MLS coaches overwhelmingly rely on some deviation of the setup to organize their teams as they attempt to push for honors.
In a league filled with a somewhat diverse set of tactical approaches, one common tactical thread always seems to emerge at the end of the biggest match of the MLS season.
The winning team usually starts out in a 4-4-2 formation.
There are, of course, other influences to determine the outcome of a match, but the recent patterns indicate teams that start out in that setup – or one of the various derivatives employed by coaches around the league – gain an advantage in the tussle for silverware. Seven consecutive MLS Cup winners – including the victor of Sunday's MLS Cup battle between Houston and Los Angeles – have preferred a version of the 4-4-2. Los Angeles has already made it four straight Supporters' Shield winners deployed in a similar manner.
It is somewhat of a coincidence that one base formation has consistently dispatched the others. Two of the league's top five sides chose another way to play during this campaign and fared well during the regular season. One of those two clubs, FC Dallas, lost in the final last year with its 4-1-4-1 approach. Other teams like D.C. United (the last MLS Cup winner to eschew a 4-4-2 back in 2004) and New England used a 3-5-2 setup during the last decade.

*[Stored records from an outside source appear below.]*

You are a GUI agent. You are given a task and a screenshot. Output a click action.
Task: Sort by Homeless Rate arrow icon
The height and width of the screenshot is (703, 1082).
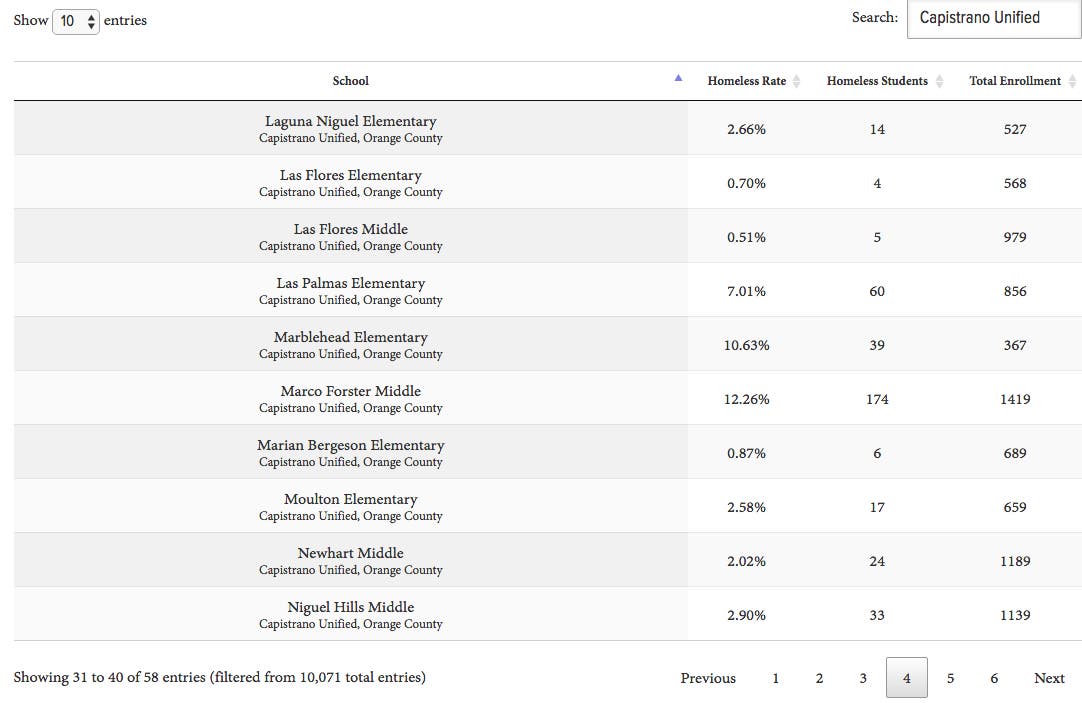pos(796,82)

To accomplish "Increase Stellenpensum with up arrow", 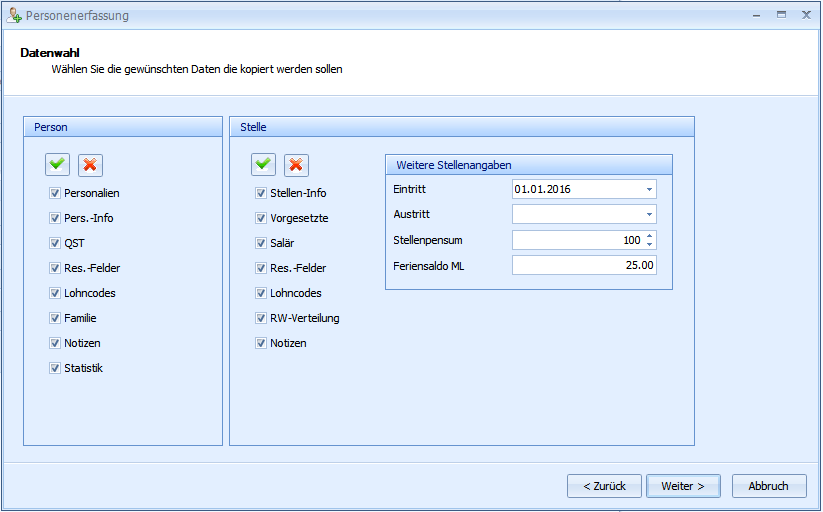I will click(x=649, y=236).
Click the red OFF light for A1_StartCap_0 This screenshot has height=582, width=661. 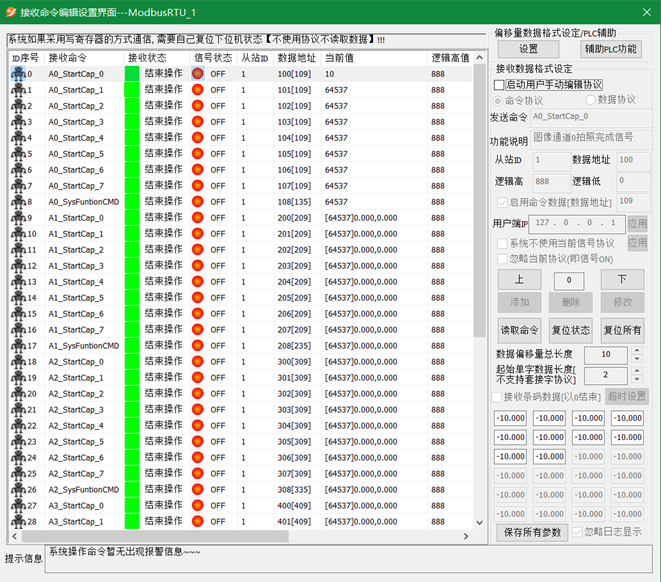tap(198, 218)
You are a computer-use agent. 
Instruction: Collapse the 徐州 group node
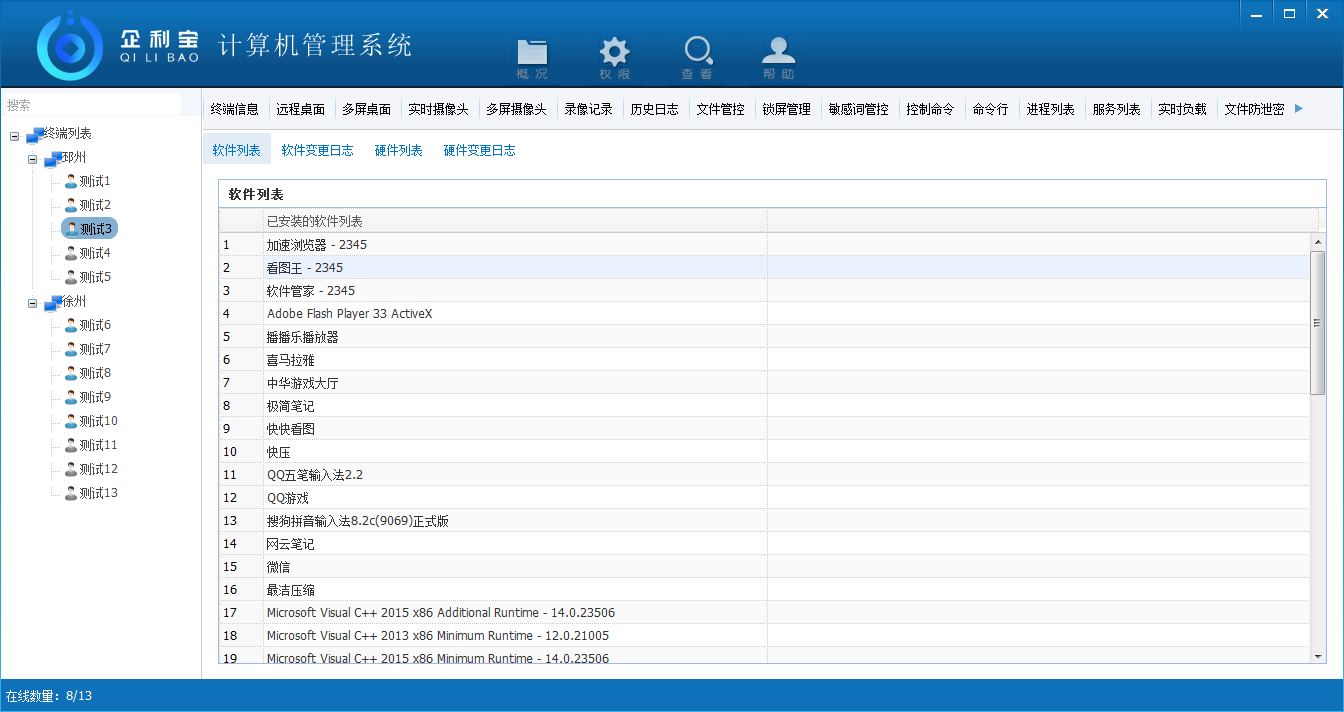click(x=33, y=302)
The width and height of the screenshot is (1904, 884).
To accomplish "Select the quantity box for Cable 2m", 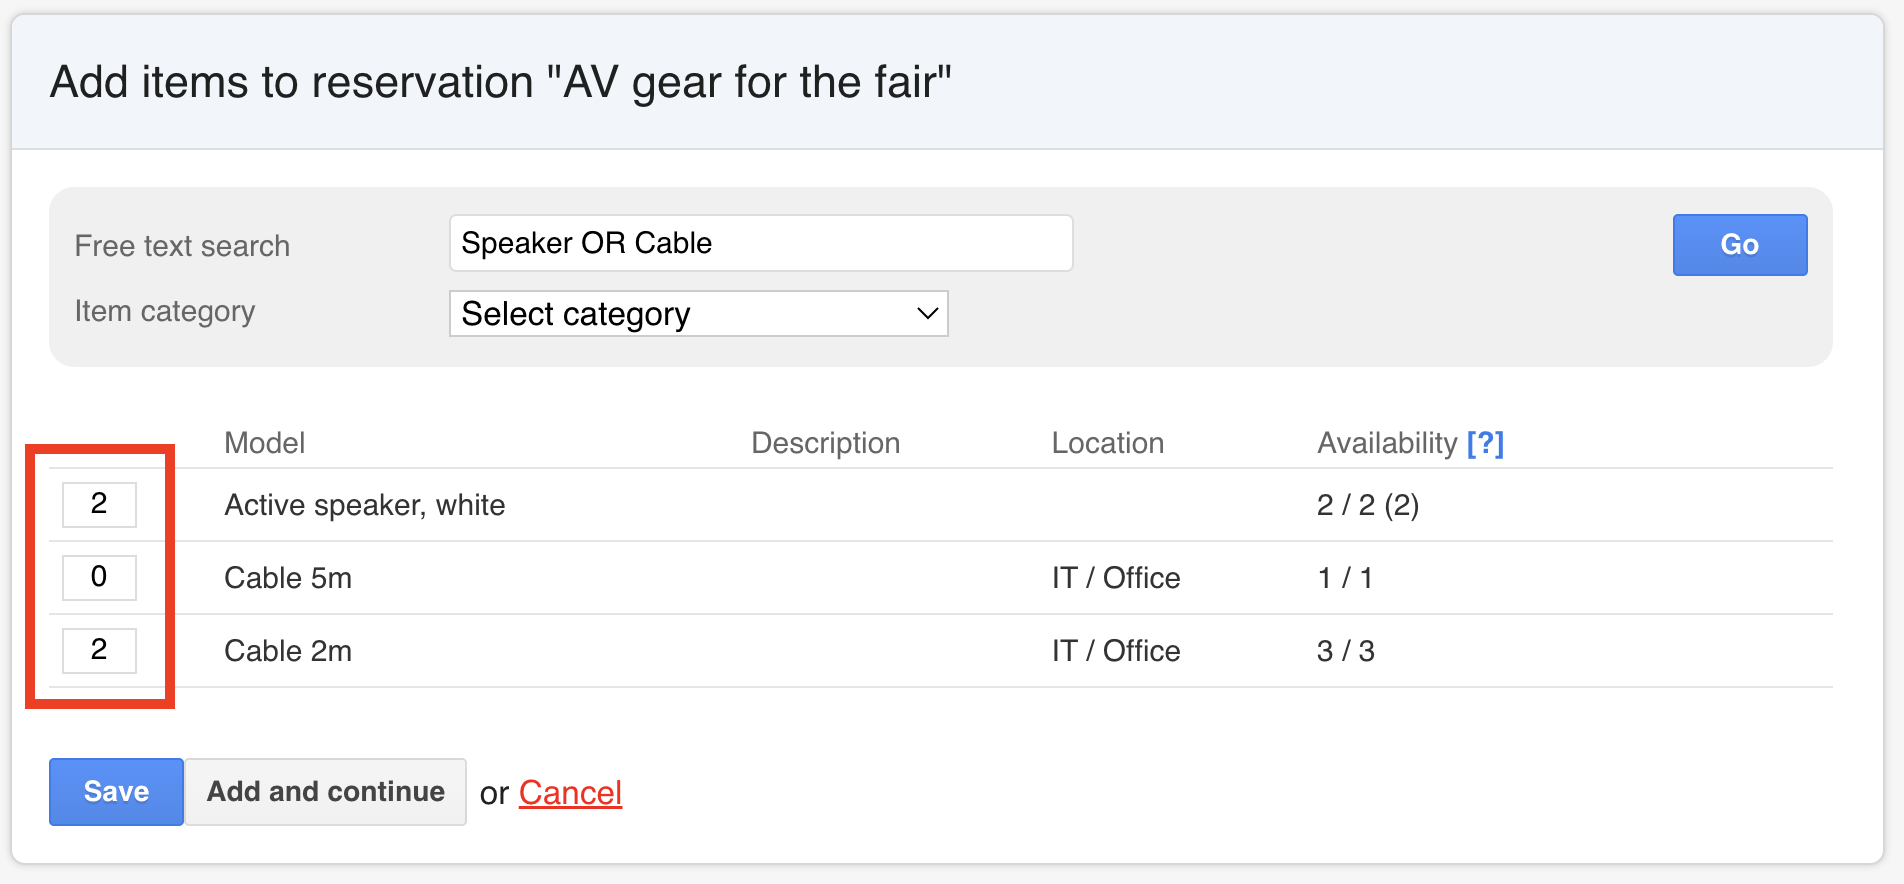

One kick here or one slice of luck there would have broken the pattern.
Although the sequence of results does not establish omnipotence for one tactical setup over another preferred arrangement, it does reinforce the dominance of the 4-4-2 formation as a governing principle within league circles.

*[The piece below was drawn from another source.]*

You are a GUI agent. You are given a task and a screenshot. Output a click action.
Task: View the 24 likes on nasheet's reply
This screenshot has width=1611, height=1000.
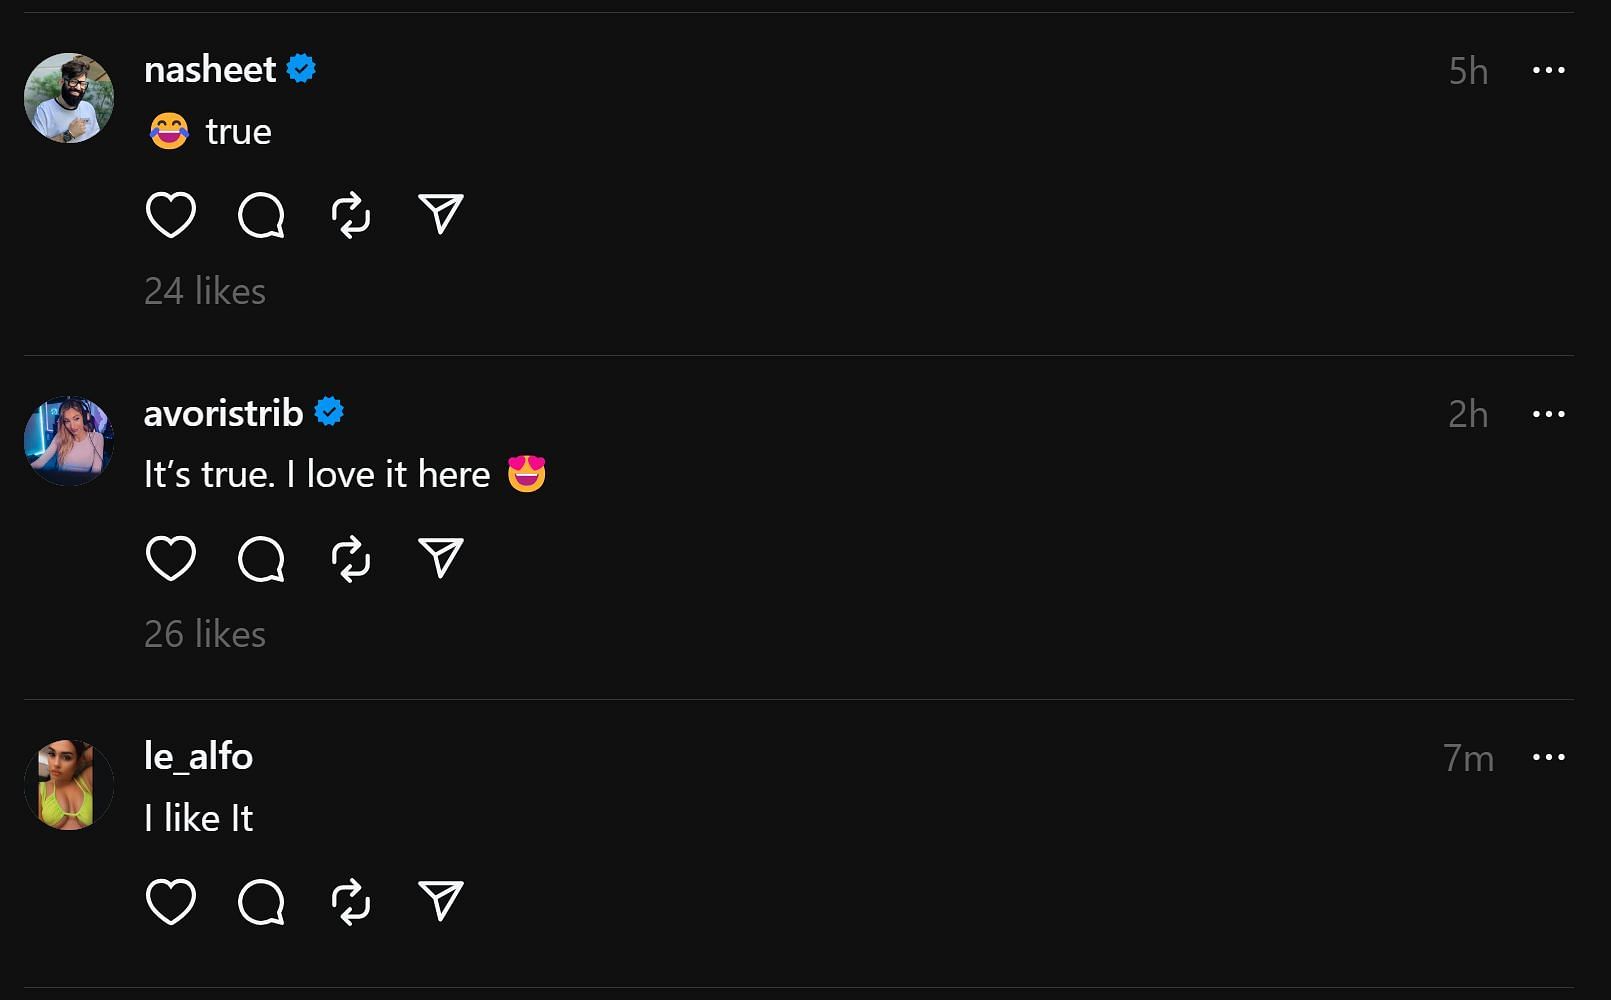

One look at the generally selected base formations – the primary setup chosen without regard for the tweaks that turn a 4-4-2 into a diamond 4-4-2, a so-called “empty bucket” 4-4-2, the en vogue 4-1-3-2 or whatever other variation is devised to create an advantage for a particular personnel group – shows how deeply MLS coaches prefer that particular formation.

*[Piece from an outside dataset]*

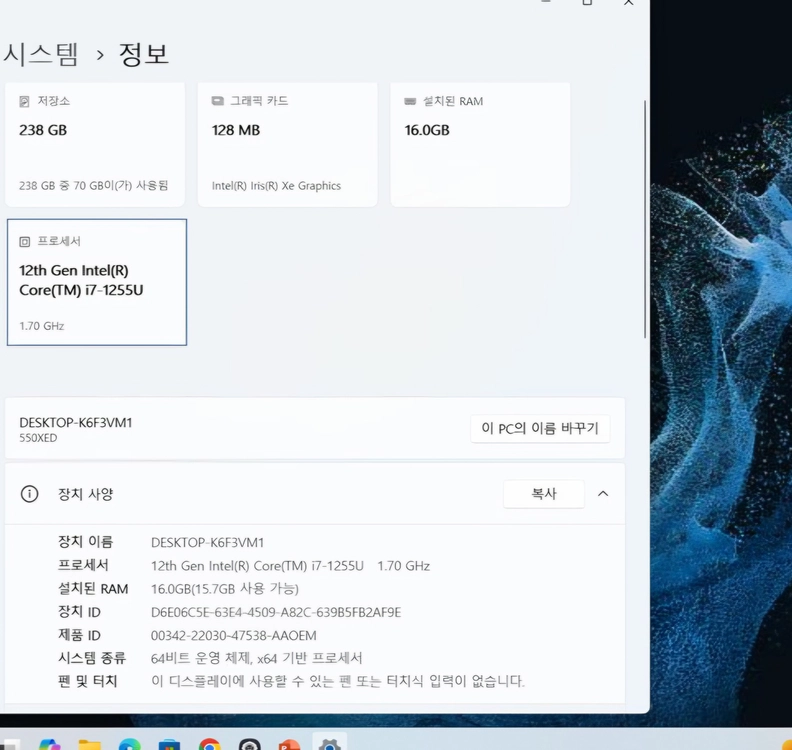This screenshot has height=750, width=792.
Task: Open the dark round app icon in taskbar
Action: click(250, 744)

Most common base formations selected by MLS teams in 2011
4-3-3: Sporting Kansas City, Toronto FC
4-4-2: Chicago, Chivas USA, Colorado, Columbus, D.C. United, Houston, Los Angeles, New England, New York, Philadelphia, Portland, Real Salt Lake, San Jose, Seattle, Vancouver
4-1-4-1: FC Dallas
(Note: Breaking down the tactical differences between the 15 teams employing some form of a 4-4-2 represents another column or series of columns. Suffice it to say that MLS isn't as tactically bland as the breakdown of base formations suggests.)
The general absence of one-forward formations and the persistence of the 4-4-2 setup as an influential formation contradicts the current operating practices at the highest levels of the game. The intermittent quality of tactical and technical education provided at the youth and university levels explains some of the reluctance to shift in a different direction. Those foundational issues, however, do not mask some of the personnel constraints that play a significant role in the debate.
Many of the practical problems sprout from the absence of true number nines. MLS clubs acquire and deploy plenty of forwards who can hit the back of the net at this level, but few of those strikers possess all of the traits required to operate alone up front. In an ideal world, a lone forward possesses the following attributes: (1) the finishing touch to polish off buildup play, (2) the physique to occupy two central defenders and win aerial battles, (3) the technical ability to facilitate play in the middle third and (4) the turn of pace to present some threat to get in behind defense.
Most of the players who tick many, if not all, of those boxes ply their trade in a league with higher wages. Occasionally, the right player can make such a system work – Toronto FC's Danny Koevermans offers a decent example without the pace as the central figure in Aron Winter's 4-3-3 setup – under the right circumstances in MLS, but those players are hard to locate. Complementing those suitable choices with the right mix of creativity and service from midfield creates another series of issues and underscores the difficulty of implementing a different approach.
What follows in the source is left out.